Selain pola tanam, kualitas dan kuantitas hasil produksi juga dipengaruhi oleh gangguan hama dan cuaca yang kerap berubah dan seringkali tidak bisa diprediksi.
Arini, petani perempuan di Desa Sapit ini tak bisa memastikan persentase perbedaan hasil produksi padi di lahan sawah miliknya akibat adanya perubahan iklim dan beberapa tahun terakhir ini kerap melanda wilayah desa di Kecamatan Suela. Namun ia menyadari jika kuantitas produksi padi di lahan miliknya itu seringkali tidak menentu dari tahun ke tahun.
“Saya tidak ingat perbedaan jumlahnya.
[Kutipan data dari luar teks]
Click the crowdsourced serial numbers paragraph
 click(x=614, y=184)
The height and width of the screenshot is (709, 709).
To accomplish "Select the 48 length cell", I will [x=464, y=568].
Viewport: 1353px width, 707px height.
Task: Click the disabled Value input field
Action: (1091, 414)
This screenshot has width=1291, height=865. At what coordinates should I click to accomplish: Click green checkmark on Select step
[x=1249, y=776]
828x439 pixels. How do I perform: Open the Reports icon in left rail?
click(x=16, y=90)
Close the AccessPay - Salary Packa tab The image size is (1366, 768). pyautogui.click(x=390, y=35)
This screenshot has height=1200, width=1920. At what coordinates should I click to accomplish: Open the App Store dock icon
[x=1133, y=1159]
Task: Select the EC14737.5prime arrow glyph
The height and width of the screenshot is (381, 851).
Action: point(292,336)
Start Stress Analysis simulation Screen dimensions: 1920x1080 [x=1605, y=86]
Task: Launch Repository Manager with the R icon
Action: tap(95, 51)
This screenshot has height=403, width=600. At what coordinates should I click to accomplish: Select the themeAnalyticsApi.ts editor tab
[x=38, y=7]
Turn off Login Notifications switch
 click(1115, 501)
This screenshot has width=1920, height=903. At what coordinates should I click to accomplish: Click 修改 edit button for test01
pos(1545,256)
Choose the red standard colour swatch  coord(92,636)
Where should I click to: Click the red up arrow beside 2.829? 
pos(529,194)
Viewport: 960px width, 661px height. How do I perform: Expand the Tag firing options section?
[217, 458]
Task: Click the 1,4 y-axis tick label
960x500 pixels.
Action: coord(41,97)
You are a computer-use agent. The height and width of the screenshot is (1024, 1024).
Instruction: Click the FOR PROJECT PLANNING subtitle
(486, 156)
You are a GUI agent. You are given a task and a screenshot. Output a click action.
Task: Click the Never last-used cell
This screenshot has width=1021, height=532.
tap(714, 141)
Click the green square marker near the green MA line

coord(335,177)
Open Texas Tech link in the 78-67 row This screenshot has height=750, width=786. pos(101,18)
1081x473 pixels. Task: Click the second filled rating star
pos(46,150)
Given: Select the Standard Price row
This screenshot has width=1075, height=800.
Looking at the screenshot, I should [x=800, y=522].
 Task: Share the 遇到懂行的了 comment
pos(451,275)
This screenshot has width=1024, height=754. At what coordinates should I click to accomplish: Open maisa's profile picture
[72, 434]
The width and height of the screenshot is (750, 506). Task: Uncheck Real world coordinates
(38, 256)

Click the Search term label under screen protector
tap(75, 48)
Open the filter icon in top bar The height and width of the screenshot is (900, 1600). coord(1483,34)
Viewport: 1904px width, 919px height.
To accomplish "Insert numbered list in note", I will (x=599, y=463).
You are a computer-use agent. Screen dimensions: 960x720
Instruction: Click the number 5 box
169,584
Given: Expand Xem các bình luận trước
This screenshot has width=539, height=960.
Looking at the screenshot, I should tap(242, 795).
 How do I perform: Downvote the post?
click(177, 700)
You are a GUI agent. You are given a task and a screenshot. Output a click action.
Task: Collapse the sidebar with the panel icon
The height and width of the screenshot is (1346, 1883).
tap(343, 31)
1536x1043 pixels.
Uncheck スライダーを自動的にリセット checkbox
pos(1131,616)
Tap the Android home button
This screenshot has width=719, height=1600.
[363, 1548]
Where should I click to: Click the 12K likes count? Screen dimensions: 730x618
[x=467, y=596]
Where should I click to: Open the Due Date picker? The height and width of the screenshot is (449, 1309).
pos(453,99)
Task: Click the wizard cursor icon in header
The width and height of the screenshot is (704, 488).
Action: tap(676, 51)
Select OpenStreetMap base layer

Tapi jika dibandingkan dalam 5 tahun ini ada saja bedanya. Kadang sama dapat kita gabah dari tahun sebelumnya, kadang juga beda,” tuturnya.
Sekretaris Desa (Sekdes) Sapit, Hirmawanto mengungkapkan kebiasaan petani di desanya akan menggunakan pupuk dan pestisida kimia jika ada gangguan hama pada tanaman mereka.
“Memang sudah menjadi kebiasaan petani kita di Sapit ini menggunakan pupuk dan obat-obat kimia. Jarang ada yang menggunakan pupuk organik. Padahal, unit usaha BUMDes kita menyediakan penjualan pupuk kotoran sapi, tapi peminatnya masih sedikit. Pupuk hayati ini hanya diperlukan untuk tanaman di kebun. Itu pun belum banyak yang pakai,” jelasnya.
Merespon Permendes Nomor 2 Tahun 2025 ini yang fokus pemanfaatan Dana Desa 20% untuk program ketahanan pangan, Hirmawanto menyatakan bahwa Pemerintah Desa Sapit telah menyiapkan beberapa rencana program, di antaranya adalah menguatkan keberadaan BUMDes dan P3A (Perkumpulan Petani Pemakai Air) serta pembangunan jalan usaha tani baru.
Berdasarkan informasi dari Penyuluh Pertanian Lapangan (PPL), luas lahan sawah irigasi di Desa Sapit berjumlah 234,60 Ha. Sedangkan untuk luas lahan sawah tadah hujan luas totalnya 219,84 Ha.

Pertanian Pangan di Desa Sepit
Lain di Sapit, lain pula kondisi pertanian di Desa Sepit, Kecamatan Keruak. Data dari UPTPP Kecamatan Keruak tahun 2025 menyebutkan luas sawah existing reguler irigasi di Desa Sepit totalnya ada 150,4 Ha, dengan hasil produksi padi sebanyak 977,6 Ton.
Selain padi, produksi jagung di Desa Sepit per tahun rata-rata 7,8 ton jagung kering pipil. Sementara untuk komoditas non pangan unggulan lainnya dalam satu hektare lahan dapat memproduksi 1,7 ton tembakau kering per tahun.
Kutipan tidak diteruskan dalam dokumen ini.